This week I was invited to visit a local primary school who have been doing a project on my newest novel, The World in Johnny's Back Garden. They were the perfect age group to review my story being aged between 10 and 11 years old. I had no idea what to expect as this was my first ever author visit.
Mr Barlow, their awesome teacher, made all the arrangements and sent me a rough guide with some ideas of how he planned for the day to go. I was happy to agree with whatever he thought best. You could tell he thinks the world of the class he teaches by the massive effort he put in to make this visit work for the maximum benefit to the kids. They thanked me for coming in, but the real praise should go to Mr Barlow for organising and arranging this event in the first place. Thank you!

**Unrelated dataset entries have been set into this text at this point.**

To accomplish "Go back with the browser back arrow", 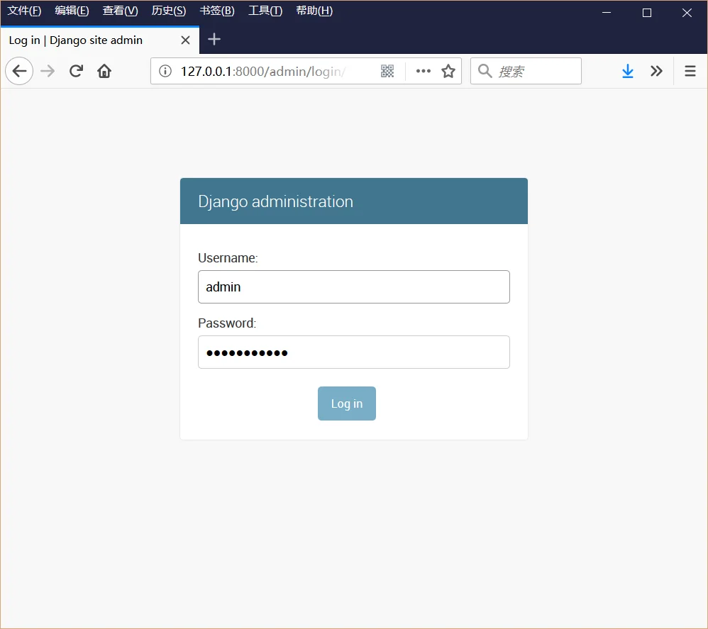I will [19, 71].
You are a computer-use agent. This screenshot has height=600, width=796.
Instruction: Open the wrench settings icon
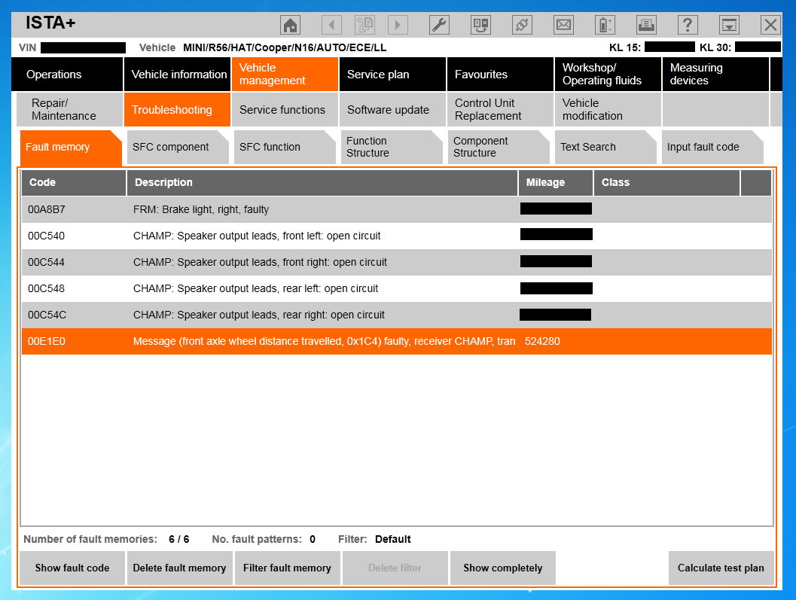pyautogui.click(x=439, y=25)
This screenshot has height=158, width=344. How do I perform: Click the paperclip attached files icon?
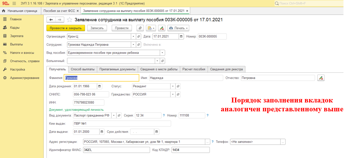pyautogui.click(x=140, y=28)
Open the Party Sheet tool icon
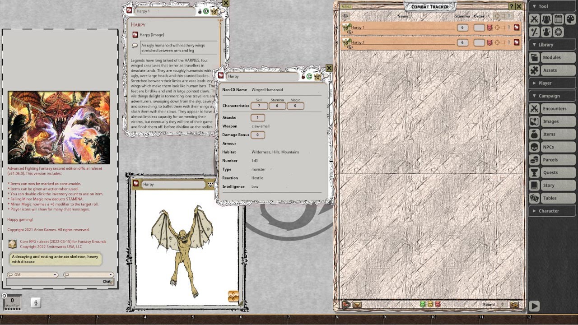 [x=546, y=19]

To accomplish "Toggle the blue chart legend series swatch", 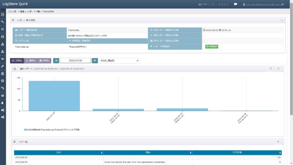I will pos(26,130).
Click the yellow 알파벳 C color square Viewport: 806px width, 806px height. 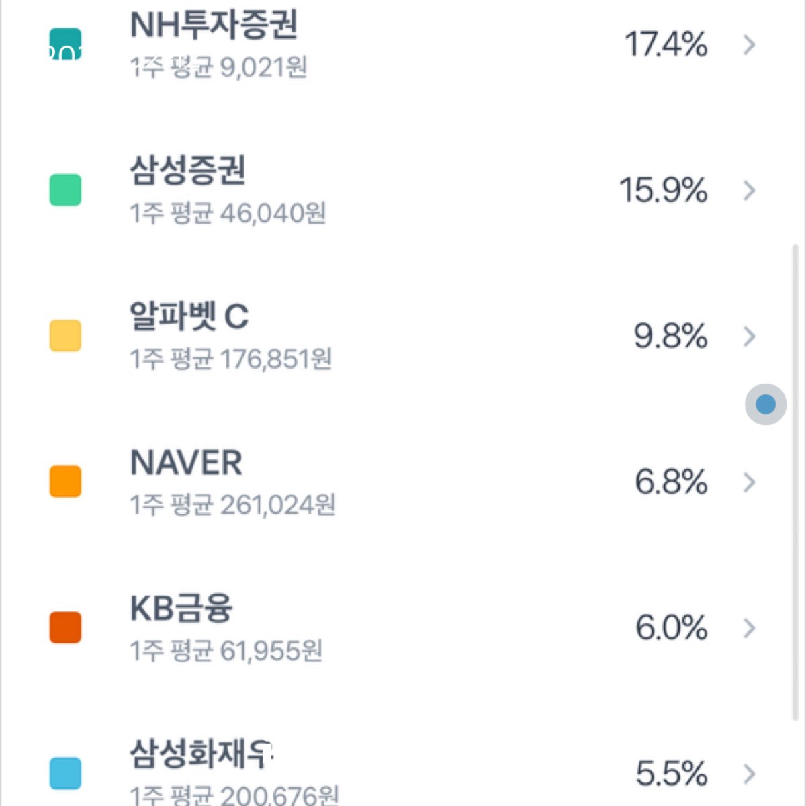point(66,336)
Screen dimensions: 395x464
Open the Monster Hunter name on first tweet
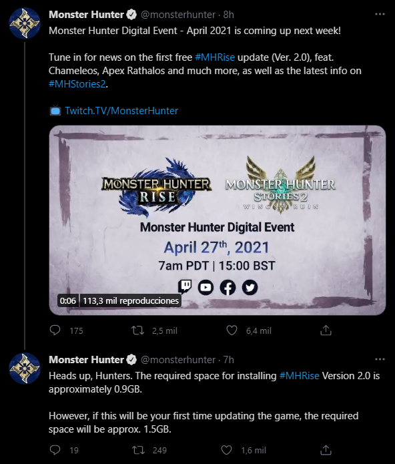(x=86, y=15)
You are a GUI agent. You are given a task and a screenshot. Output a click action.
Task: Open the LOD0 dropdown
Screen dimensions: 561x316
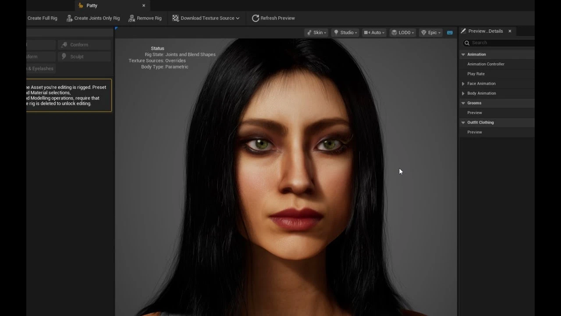point(402,32)
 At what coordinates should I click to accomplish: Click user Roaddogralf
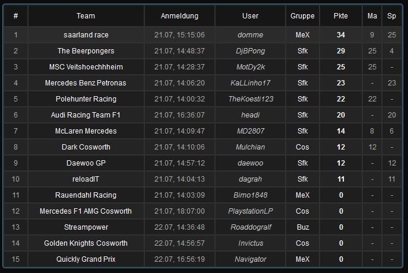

The day started first thing where I got to meet the class. I got to tell them my story of how I became an author, talk about how I write books and discuss some of the issues and things that happened in my story. The kids were awesome! They asked the best questions ever. They wanted to know everything about me and my stories. They made me feel like a rock star. And they were so funny. I really enjoyed our discussion.
As part of their project, the class had re-written, The World in Johnny's Back garden, in their own words. Some used my original story, pointing out the parts that stood out to them, others made up their own version with changes to the story, even different endings. One at a time they all read out their own stories to me so I could give them feedback and encouragement. From my perspective it was great to see the different parts of the story that stood out to different children. And the alternative versions were so funny. The kids reading was brilliant. They didn't hesitate in the slightest to read out loud their versions to me. I was very impressed.

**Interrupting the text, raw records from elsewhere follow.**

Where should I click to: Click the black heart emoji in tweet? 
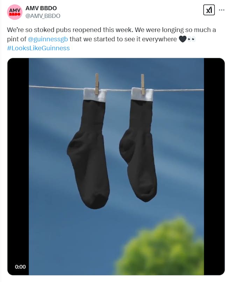tap(183, 39)
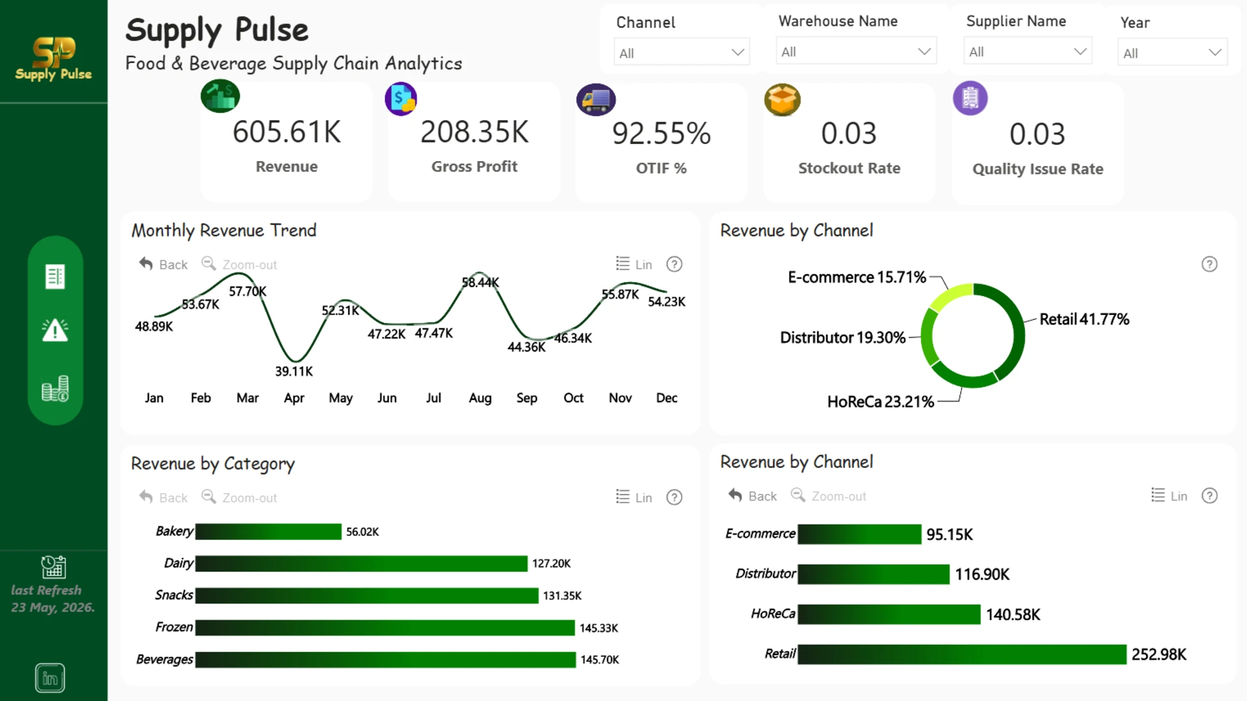Select the Beverages bar in category chart

tap(385, 659)
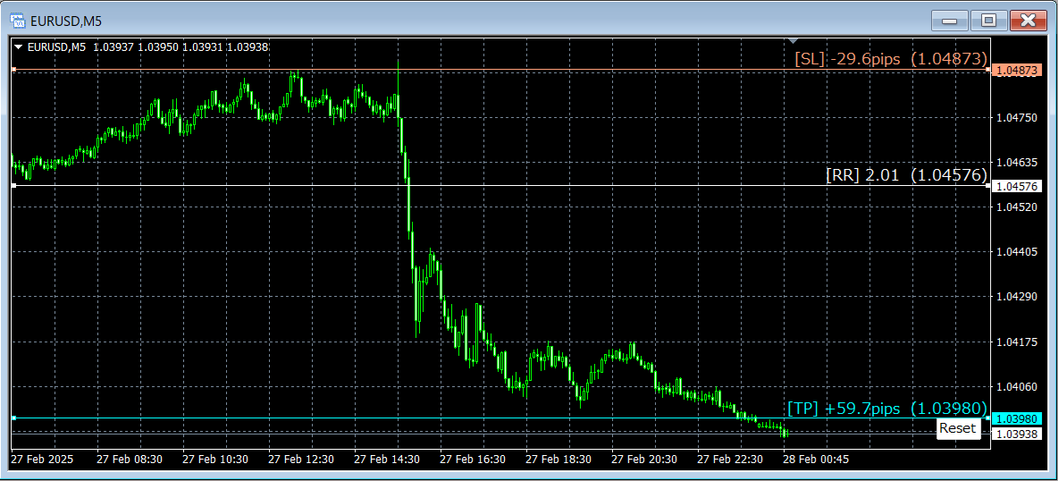Minimize the EURUSD,M5 chart window
Screen dimensions: 1058x481
[949, 21]
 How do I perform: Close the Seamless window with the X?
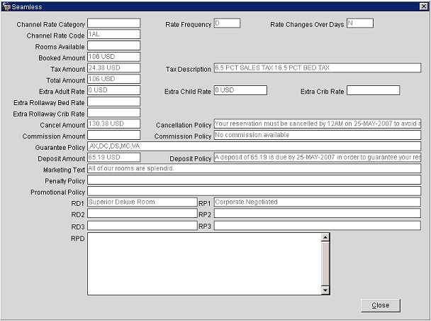coord(422,6)
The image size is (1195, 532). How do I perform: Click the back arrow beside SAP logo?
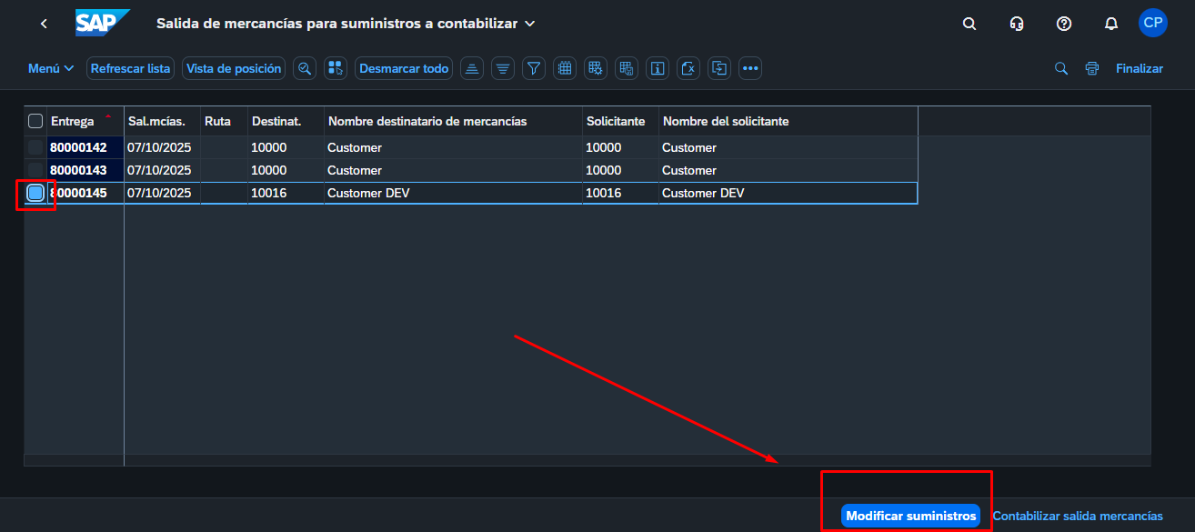(44, 24)
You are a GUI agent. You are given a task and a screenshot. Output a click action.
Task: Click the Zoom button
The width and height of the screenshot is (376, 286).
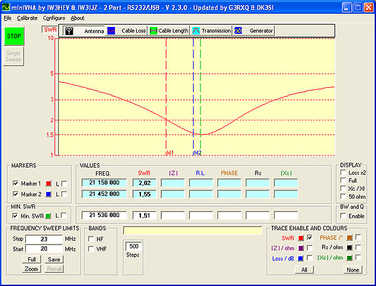(32, 269)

Then came the school assembly. I won't lie, that was scary. Mr Barlow is dressed as a Mexican Cowboy. He claimed he was trying to blag his way as a character in one of his books. He introduced me to the school and then it was down to me. I started talking and realised within about ten seconds that how I imagined me telling my inspirational story about becoming an author just wasn't going to work. The kids in the class were the oldest in the school and the crowd in front of me went all the way down to about five-years-old. I started to stumble. I could hear myself starting to waffle. I was trying to wing it and beginning to fair.
Mr Barlow came to the rescue with his back up plan. A board with some post-it notes so I could demonstrate how I put a story together. This was doable, I'm back on track. First we need a scene. I decide to make it interactive and ask the kids. Hands shoot up everywhere. The suggestions come thick and fast and in many varieties. This is going well, we settle on a school, somewhere everyone can relate to. Then we need a character. How could I not choose Mr Barlow, the Mexican Cowboy. Post-it note number three came out as America somehow and post-it four, the ending, was a horse. What can I say? lol
Mr Barlow discreetly mentioned we could start wrapping this up now and turned to the audience and said, "Now this is how the author would turn these ideas into a story." Now call me naive or stupid, but I swear to God I didn't see this coming. I think I replied, "No pressure or anything then." I will try and re-create my off-the-cuff story.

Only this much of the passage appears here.